Salvatore Perillo argued the cause for appellant (Perskie Nehmad & Perillo, attorneys).
Angelo J. Genova argued the cause for respondents (Genova, Burns & Vernoia, attorneys;
Celia S. Bosco, on the brief).
JUSTICE RIVERA-SOTO delivered the opinion of the Court.
In our representative democracy, clashes of authority between branches of government are the
means by which the tensions among them are defined and, ultimately, resolved. This
appeal presents one such conflict, pitting the Municipal Council of the City of
Newark against its Mayor.
We hold that, under the circumstances presented here, the statutory scheme of the
Optional Municipal Charter Law, N.J.S.A. 40:69A-1 to -210 (the Faulkner Act), under which
the City of Newark is organized, allocates the responsibility for initiating, negotiating, and
signing contracts to the mayor of the municipality, while the city council is
charged with approving or rejecting the contracts presented to it by the mayor.
[Id. at 330 (citation omitted).]
Pursuant to a referendum adopted in 1953 by the voters of the City
of Newark and effective July 1, 1954, the City of Newarks municipal government
is organized under the mayor-council plan C form of government set forth in
Sections 60.1 through 60.7 of the Faulkner Act. N.J.S.A. 40:69A-60.1 to -60.7. The
unique characteristics of the Faulkner Acts mayor-council plan bear special note:
That plan is distinguishable from the other options because it is quite close
to the presidential or gubernatorial form in its concentration of power in the
hands of a highly-visible, independently-elected Chief Executive who has substantial power over the
administration. The mayor in a Faulkner mayor-council plan is elected by popular vote
to a four-year term. . . . .
The mayors authority under the Faulkner Acts mayor-council plan is, therefore, substantial, and
[i]t is no accident that this plan has been adopted by virtually all
of New Jerseys largest municipalities -- places in which there is a need
for visible, effective leadership to pursue programs with the full support of the
administration. . . . . The office of Mayor in Jersey City, as
in other large cities that have adopted the Faulkner Act, is one of
the most powerful municipal offices in this State, created pursuant to a law
that was designed to provide municipalities with unique authority and flexibility to organize
municipal governments according to local preferences.

■ **WORK TO DO**
[a] According to the court opinion, how long is the term of a mayor elected under a Faulkner mayor-council plan?
[b] Print the passage of the court opinion starting with "In our representative" and going on through "by the mayor.".
The records that come next are separate material, unrelated to the court opinion.

■ **PROVIDED DATA**
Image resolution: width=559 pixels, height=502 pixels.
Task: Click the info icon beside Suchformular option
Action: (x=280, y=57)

==

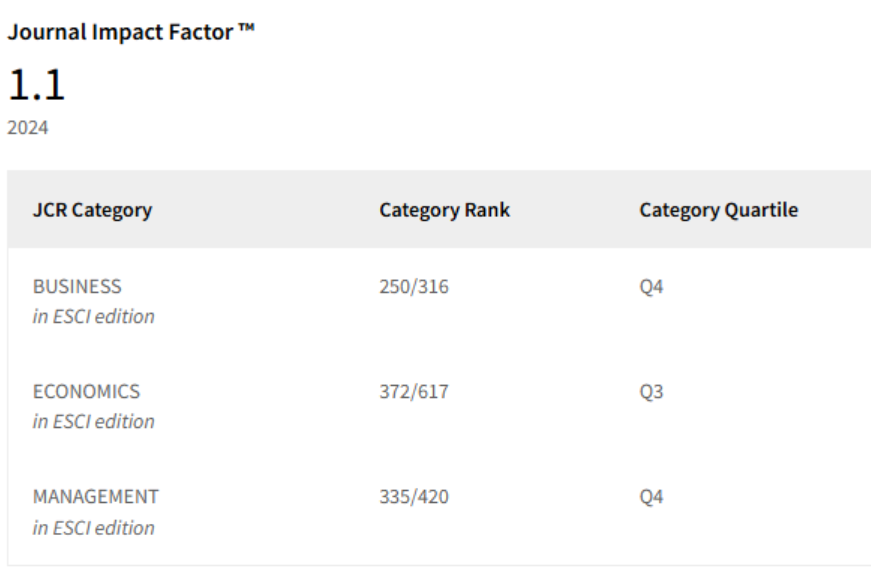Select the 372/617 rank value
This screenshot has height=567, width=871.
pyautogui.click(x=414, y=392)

■ **EXERCISE RESULTS**
[a] Four years.

[b]
In our representative democracy, clashes of authority between branches of government are the
means by which the tensions among them are defined and, ultimately, resolved. This
appeal presents one such conflict, pitting the Municipal Council of the City of
Newark against its Mayor.
We hold that, under the circumstances presented here, the statutory scheme of the
Optional Municipal Charter Law, N.J.S.A. 40:69A-1 to -210 (the Faulkner Act), under which
the City of Newark is organized, allocates the responsibility for initiating, negotiating, and
signing contracts to the mayor of the municipality, while the city council is
charged with approving or rejecting the contracts presented to it by the mayor.